No creo que el debate sea este. Ni mucho menos cuestionar la inmensa labor, el esfuerzo y entrega de nuestro actual Rey, en pro de una España moderna, democrática y con un gran futuro por delante.
En un anterior artículo, fallos imperdonables de nuestro sistema de Estado, en el que exponía algunas cuestiones que deberían de ser objeto de revisión para un mejor funcionamiento de las instituciones, dejé para más adelante este tema, que por su transcendencia y elevadas controversias, es objeto de falsas e interesadas interpretaciones.

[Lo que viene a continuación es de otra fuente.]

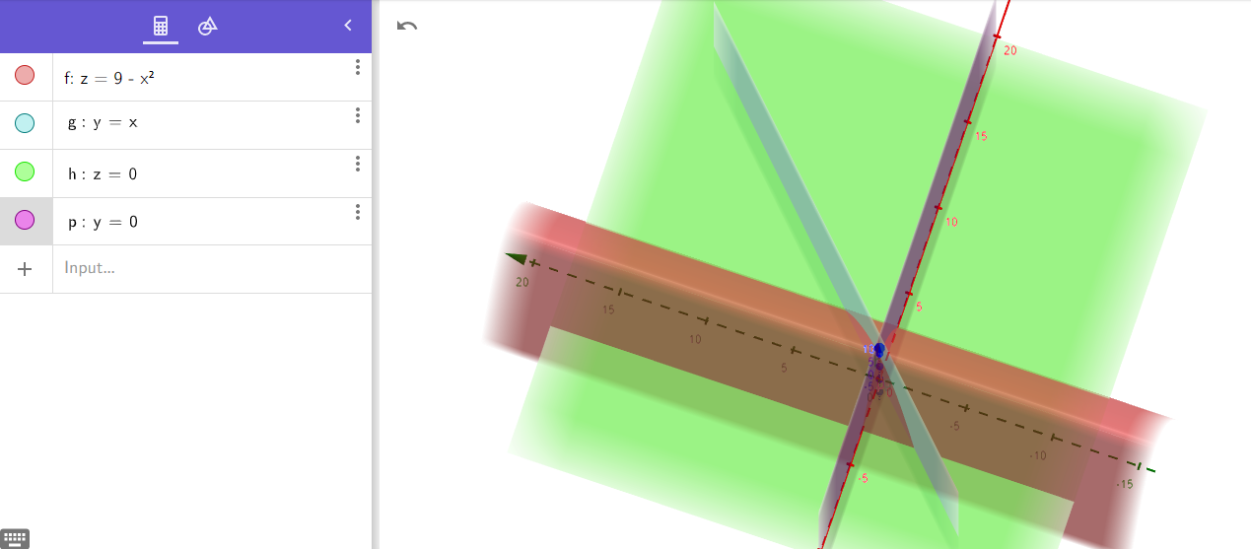
Task: Open three-dot menu for p: y = 0
Action: click(358, 212)
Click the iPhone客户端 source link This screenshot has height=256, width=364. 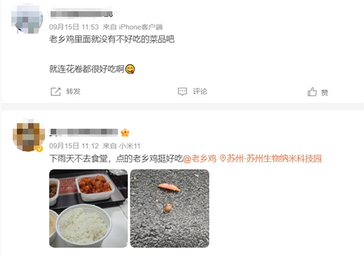coord(141,27)
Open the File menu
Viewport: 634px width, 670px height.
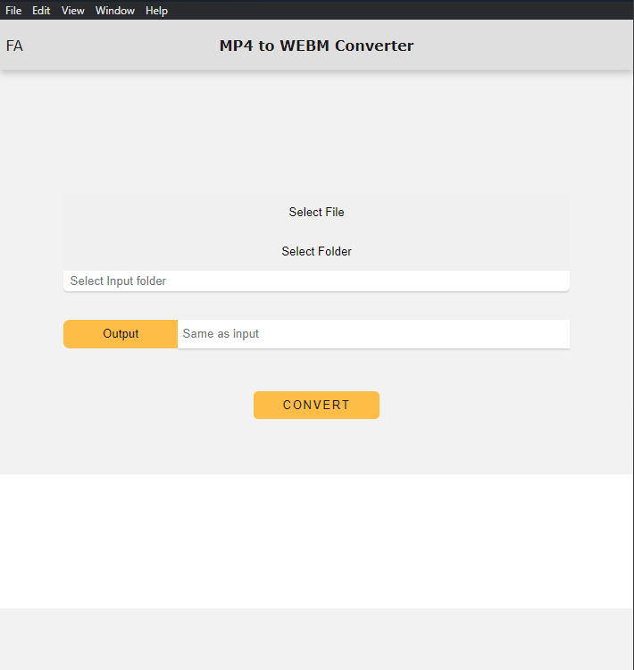13,11

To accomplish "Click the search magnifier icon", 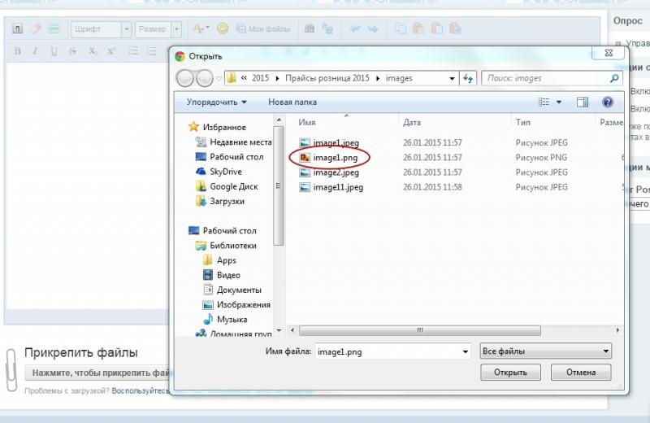I will pyautogui.click(x=614, y=78).
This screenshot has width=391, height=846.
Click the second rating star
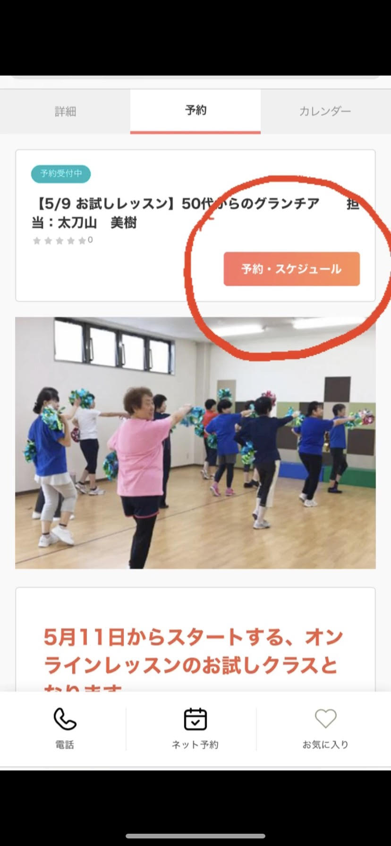48,241
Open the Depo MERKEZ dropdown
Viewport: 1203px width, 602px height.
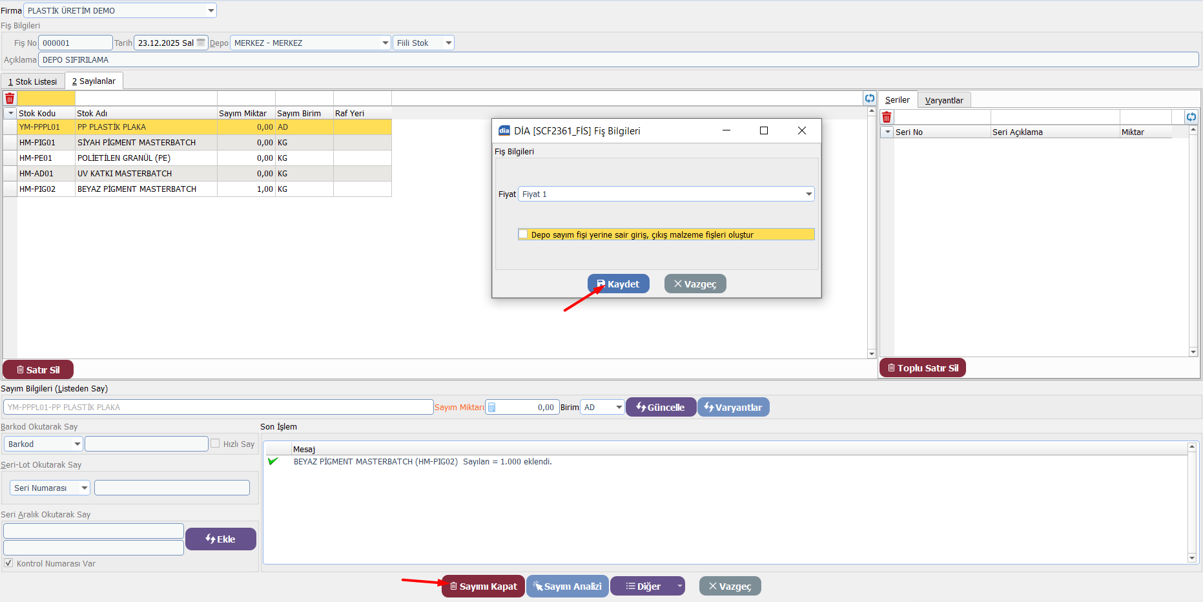(x=385, y=43)

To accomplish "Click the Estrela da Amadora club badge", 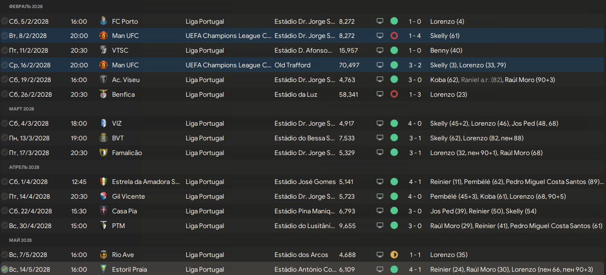I will pyautogui.click(x=103, y=182).
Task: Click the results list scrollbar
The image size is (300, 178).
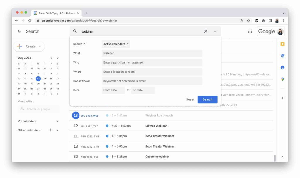Action: [x=275, y=158]
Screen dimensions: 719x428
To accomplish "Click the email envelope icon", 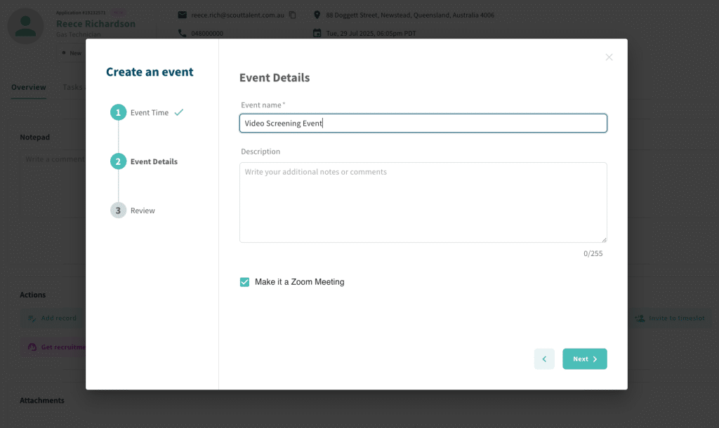I will click(183, 15).
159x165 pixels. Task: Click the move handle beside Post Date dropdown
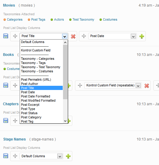[x=84, y=36]
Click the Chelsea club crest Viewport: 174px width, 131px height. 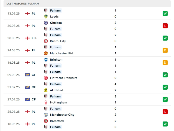46,23
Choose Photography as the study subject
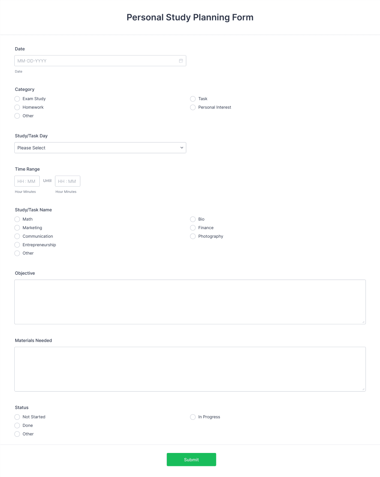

Para mi el debate se debe de dar en el contexto actual, es decir en el siglo XXI, donde la sociedad no tiene ya nada que ver, con nuestros antepasados y sus circunstancias. Donde la cultura y el conocimiento alcanzados, ya no admiten diferencias entre personas por sus orígenes, por su sexo, por sus creencias, por sus opiniones o cualquier otra condición, circunstancia personal o social. Aquí es donde está, para mi, la clave de que la monarquía tal y como la entendemos, ya no tiene lugar de ser. Nadie, absolutamente nadie, puede nacer con unos privilegios absurdos, anacrónicos y diferenciadores de otros semejantes. Así pues, la persona encargada de ostentar la máxima representación de nuestra nación, debe de ser aquella libremente elegida por todos, en la que concurran circunstancias y méritos suficientes para tal menester, entre quienes podría estar el legítimo sucesor. Eso sí, compitiendo como un ciudadano más para la ocasión y si gana que lo sea en calidad de Jefe de Estado o Presidente, nunca como Rey, palabra de connotaciones diferenciadoras y agraviantes.
Por tanto, la figura del Rey, en un futuro no muy lejano, debería de quedar reducida a un recuerdo histórico, incorporada a nuestro patrimonio cultural y como un titulo más de la llamada nobleza, con un cometido puramente representativo, honorífico y memorístico.